● **WORK TASK**
Return the rows starting at the line that contains "The image size" and ending at the line that contains "pyautogui.click(x=624, y=504)", copying them exactly with both of those lines included.
(DATA SECTION)
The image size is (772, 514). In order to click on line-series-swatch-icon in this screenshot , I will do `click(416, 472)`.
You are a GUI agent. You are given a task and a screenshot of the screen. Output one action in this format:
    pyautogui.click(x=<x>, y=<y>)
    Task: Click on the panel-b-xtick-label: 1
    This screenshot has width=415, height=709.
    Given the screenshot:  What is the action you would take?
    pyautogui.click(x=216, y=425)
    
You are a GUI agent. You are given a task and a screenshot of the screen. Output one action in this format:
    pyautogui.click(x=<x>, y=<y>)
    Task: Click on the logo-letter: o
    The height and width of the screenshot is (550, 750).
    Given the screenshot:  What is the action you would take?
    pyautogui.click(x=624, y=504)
(End DATA SECTION)
(DATA SECTION)
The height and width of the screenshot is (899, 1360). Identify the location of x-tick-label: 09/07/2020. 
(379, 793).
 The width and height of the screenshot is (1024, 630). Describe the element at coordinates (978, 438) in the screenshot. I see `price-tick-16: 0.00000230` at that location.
(End DATA SECTION)
(DATA SECTION)
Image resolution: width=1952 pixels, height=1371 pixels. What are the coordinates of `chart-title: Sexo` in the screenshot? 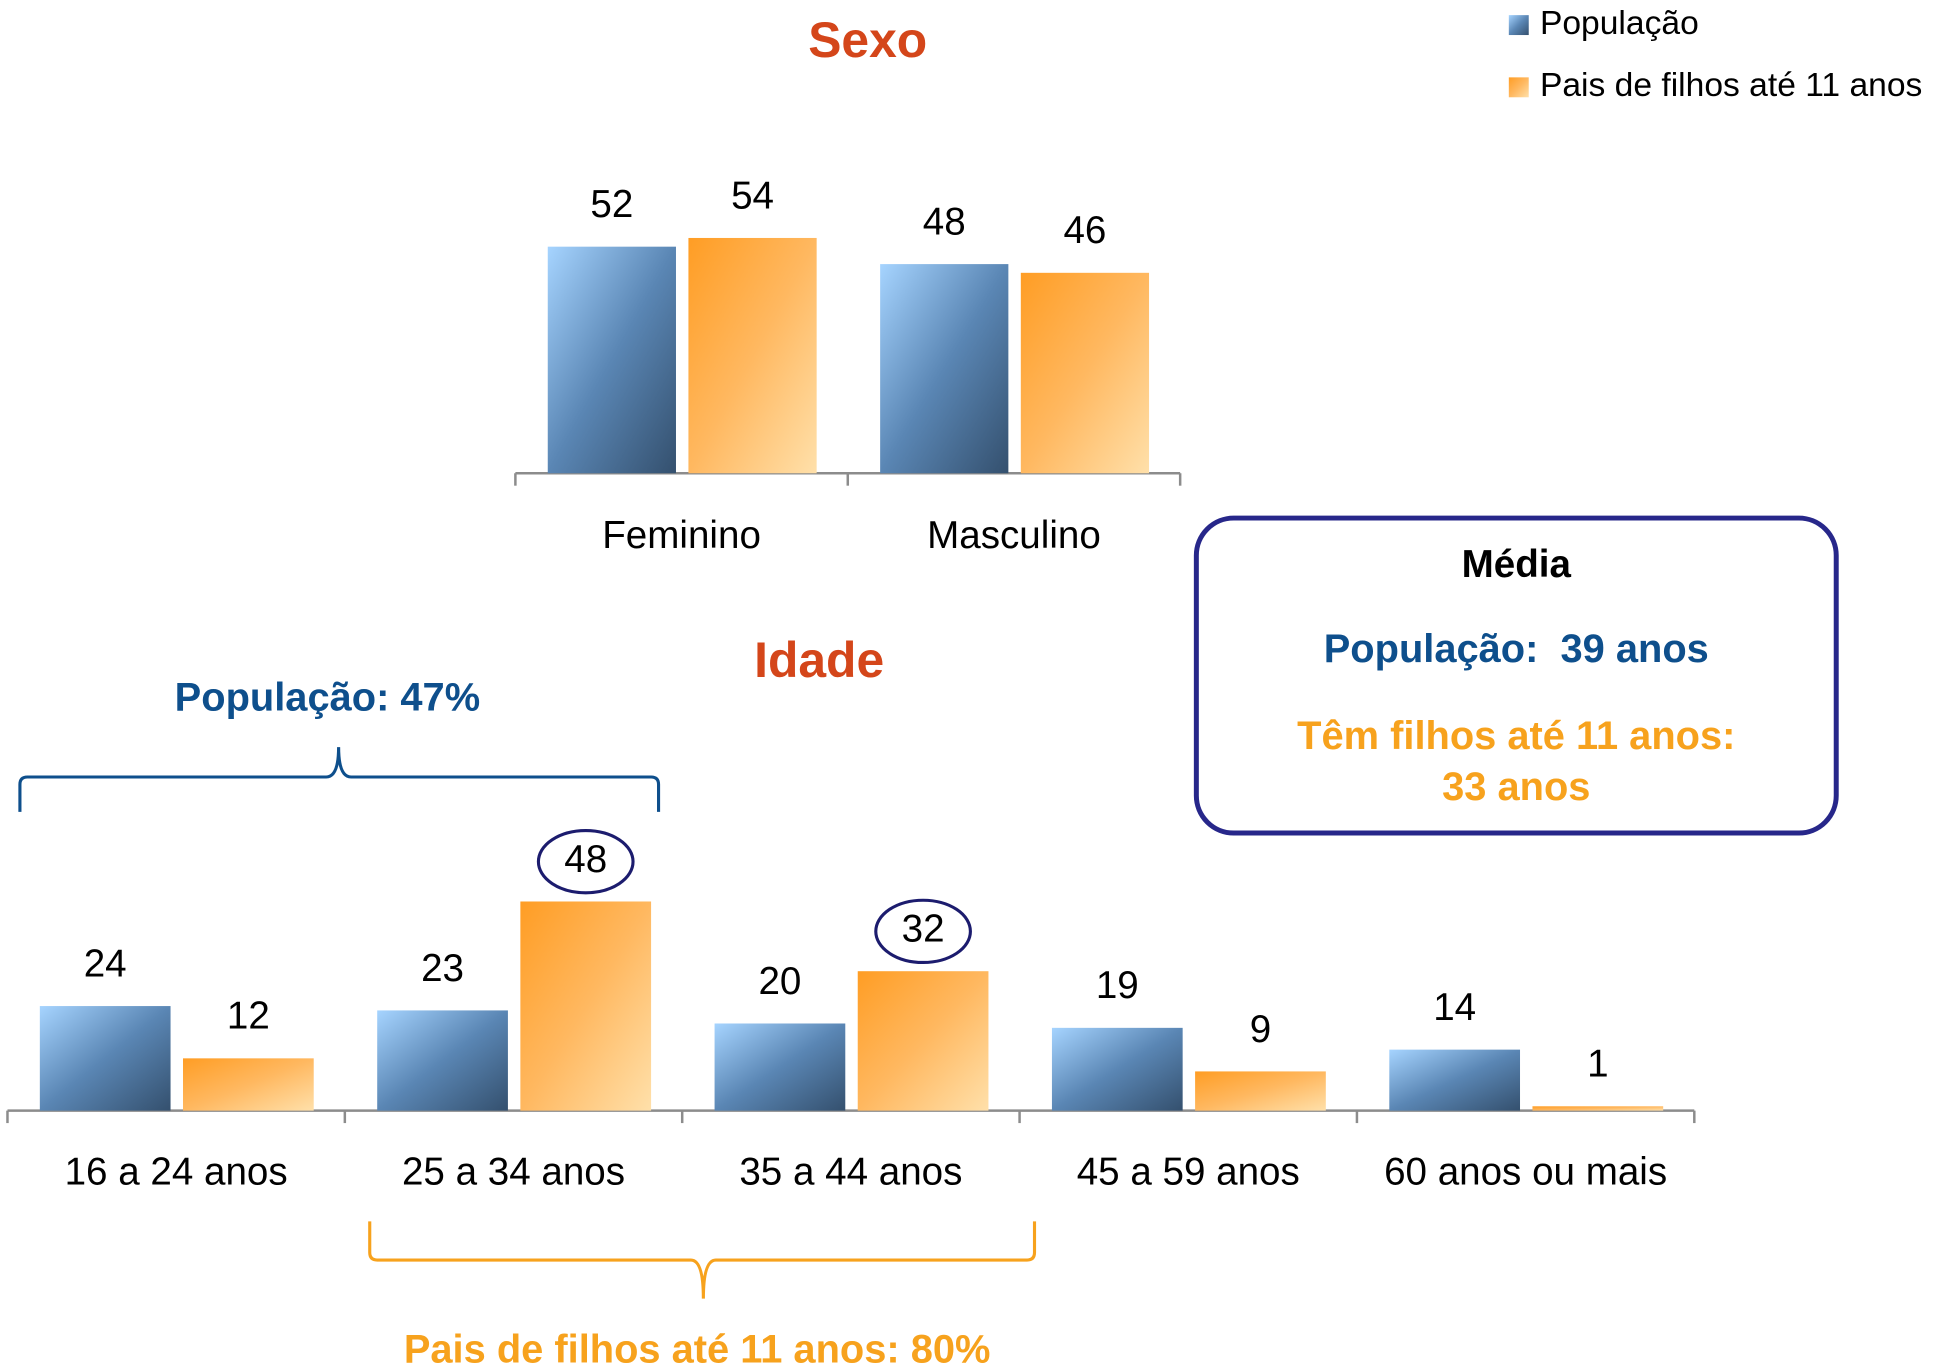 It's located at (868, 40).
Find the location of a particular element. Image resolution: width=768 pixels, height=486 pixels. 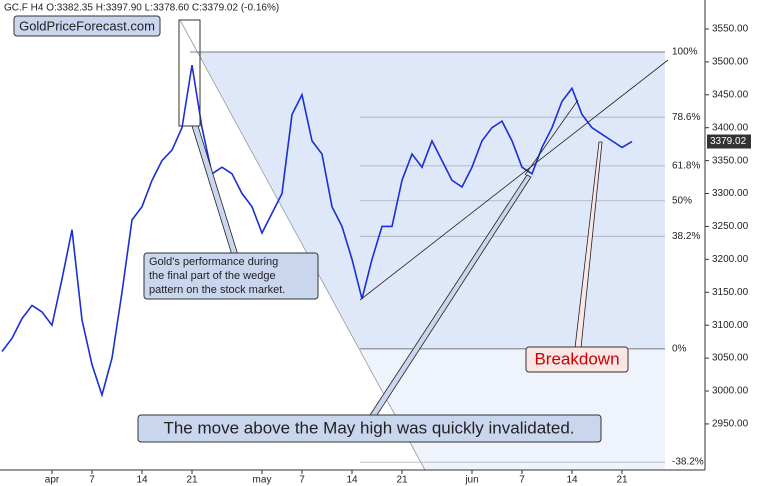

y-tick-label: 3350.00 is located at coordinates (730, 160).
(End DATA SECTION)
● **OUTPUT OF THE EXERCISE**
The image size is (772, 514). In order to click on line-series-swatch-icon in this screenshot , I will do `click(416, 472)`.
You are a GUI agent. You are given a task and a screenshot of the screen. Output one action in this format:
    pyautogui.click(x=<x>, y=<y>)
    Task: Click on the panel-b-xtick-label: 1
    This screenshot has width=415, height=709.
    Given the screenshot:  What is the action you would take?
    pyautogui.click(x=216, y=425)
    
You are a GUI agent. You are given a task and a screenshot of the screen. Output one action in this format:
    pyautogui.click(x=<x>, y=<y>)
    Task: Click on the logo-letter: o
    The height and width of the screenshot is (550, 750).
    Given the screenshot:  What is the action you would take?
    pyautogui.click(x=624, y=504)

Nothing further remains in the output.